Pratiques N°86 Soigner : entre vérités et mensonges

La pratique soignante est à la croisée des chemins, elle est contrainte d’articuler des données issues de différents mondes. Les soignants, formés surtout comme des scientifiques, n’ont alors d’autre choix qu’exercer avec leurs propres références, voire leurs croyances…
Comment peuvent-il baser leur pratique sur les données scientifiques les plus valides possibles tout en travaillant dans un « régime » d’incertitude permanente ?
Lorsque l’on se place dans le domaine des activités humaines, au duel de concepts vérité/mensonge, il serait plus pertinent de préférer le duel certitude/doute.
Comment travailler avec les attentes de la personne soignée sans occulter le doute qui doit accompagner toute pratique « honnête » ? Ce doute peut-il être partagé entre tous et à tout moment ? Faut-il dire la « vérité » (celle du soignant ?) au malade et comment ?

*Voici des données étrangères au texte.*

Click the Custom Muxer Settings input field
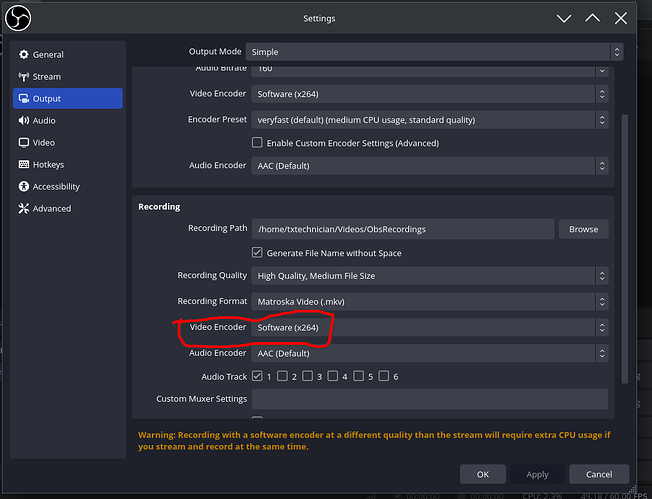Image resolution: width=652 pixels, height=499 pixels. [428, 400]
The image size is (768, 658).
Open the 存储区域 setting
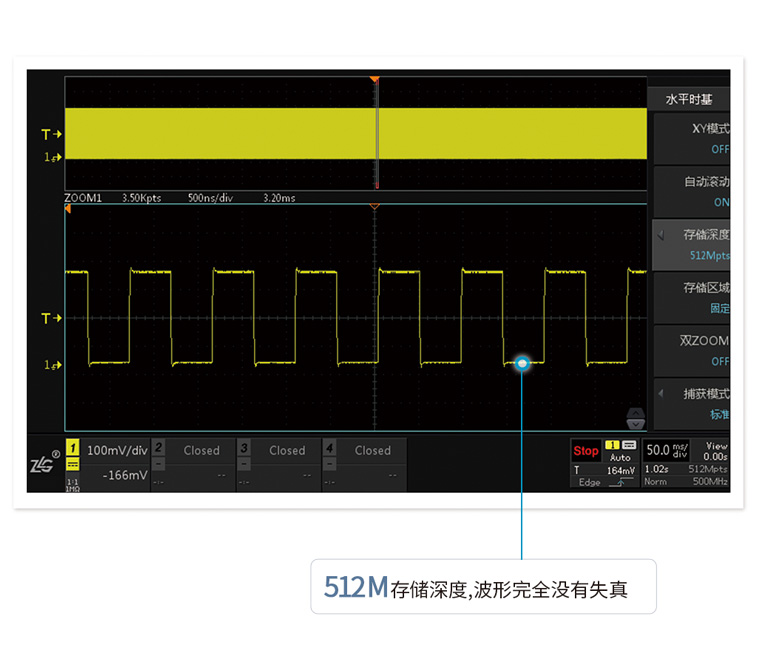coord(693,297)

Les pressions des différents lobbies (médicaments, pesticides, amiante…) sur les citoyens, les professionnels et les décideurs sont majeures. Faute de barrières institutionnelles suffisantes et d’indépendance de l’expertise sanitaire publique, leur influence dévoie les politiques de santé publique et vient pervertir le fonctionnement démocratique.
La fabrique de l’opinion par les lobbies « lobotomiseurs » et l’amplification de la transmission des « fausses nouvelles » perturbent le libre arbitre des citoyens qui ont l’impression de ne plus pouvoir faire confiance à personne.
Pour rechercher collectivement une certaine « vérité scientifique » en médecine et la distinguer des « mensonges » d’un scientisme instrumentalisé, il faut réhabiliter les discours critiques et protéger les lanceurs d’alerte pour faire reconnaître le caractère relatif et évolutif des « vérités scientifiques » qui sont les fondements d’une authentique exigence rationnelle, à réinterroger sans cesse.
Les principes qui sous-tendent la notation, l’évaluation et les objectifs de performance qui se développent dans le champ du travail n’épargnent pas les soignants et leur imposent une fausse objectivité en faisant pression sur les personnes. Les critères choisis pour les accréditations et les évaluations des lieux de soin ne disent rien du travail réel et produisent un reflet de l’institution complètement biaisé.
Quelle est la finalité du dire vrai dans le soin ? Il est important de comprendre quels intérêts l’on sert lorsque l’on recherche une certaine « vérité » ou, au contraire, quand on cherche à l’occulter… S’il doit être question d’éthique, plutôt que vénérer la vérité, mieux vaudrait se confronter à l’incertitude.
La vérité, si elle est le paradigme de la science, n’est pas celui de la médecine qui doit rester un art de faire avec les différents aspects du savoir, dont la science.